>> Start Source passage

Research Article

Adaptive Mixed-Attribute Data Clustering Method Based on Density Peaks

Algorithm 2

AMDPC_clustering.
   Input: DS (the mixed-attribute dataset)
   Output: CL (cluster label vector)
(1)//Step 1. Load the dataset DS and separate it into numerical subset Dr, categorical subset Dc and the ture label subset.
(2)[Dr,Dc,truelabel] = loadseparate(DS);
(3)//Step 2. Calculate the distance and construct the distance matrix of the mixed-attribute dataset DS according to equation (8).
distmatrix = distamdpc(Dr,Dc);
(4)//Step 3. Calculate the local KNN density ρi of each data point according to equation (4) and calculate the relative distance δi according to equation (2).
(5)rho = kNNrho(distmatrix);
(6)delta = calcdelta(distmatrix);
(7)//Step 4. Run Algorithm 1 to obtain the cluster center points and set each point a different label.

>> End Source passage

§ **Request**: Can you write out the AMDPC clustering algorithm above, word for word, from "Output: CL (cluster" to "ture label subset."?

>> Start Data excerpt

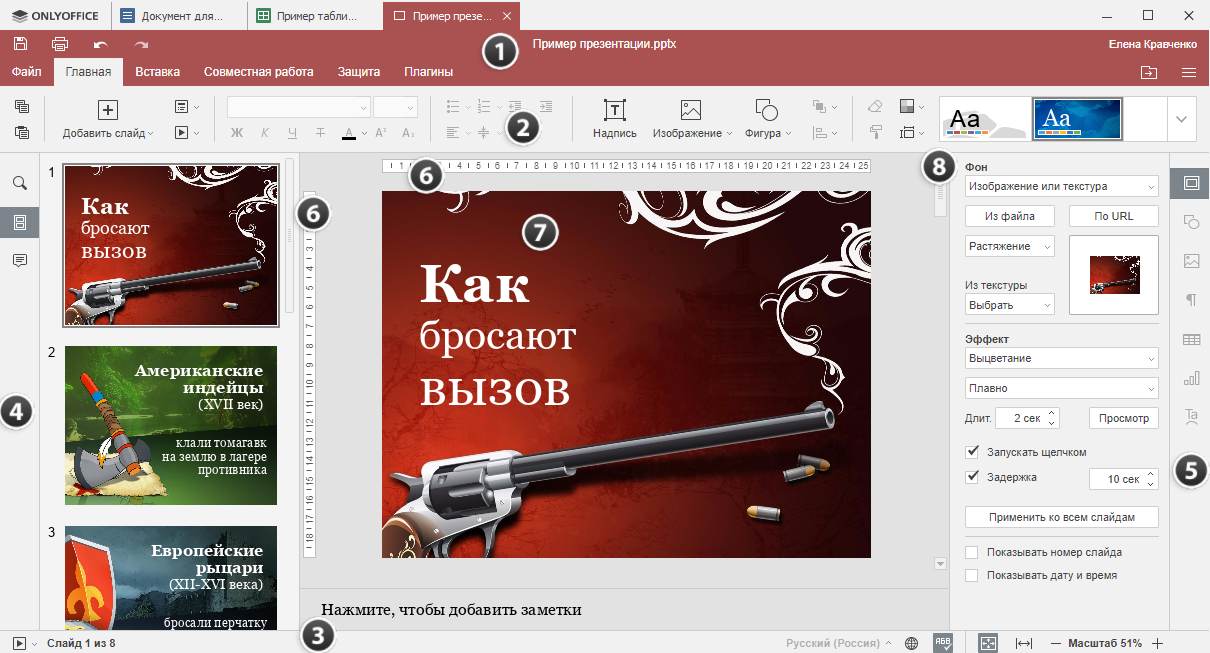Image resolution: width=1210 pixels, height=653 pixels.
Task: Open the Выцветание effect dropdown
Action: (1062, 358)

>> End Data excerpt

§ **Reply**:
Output: CL (cluster label vector)
(1)//Step 1. Load the dataset DS and separate it into numerical subset Dr, categorical subset Dc and the ture label subset.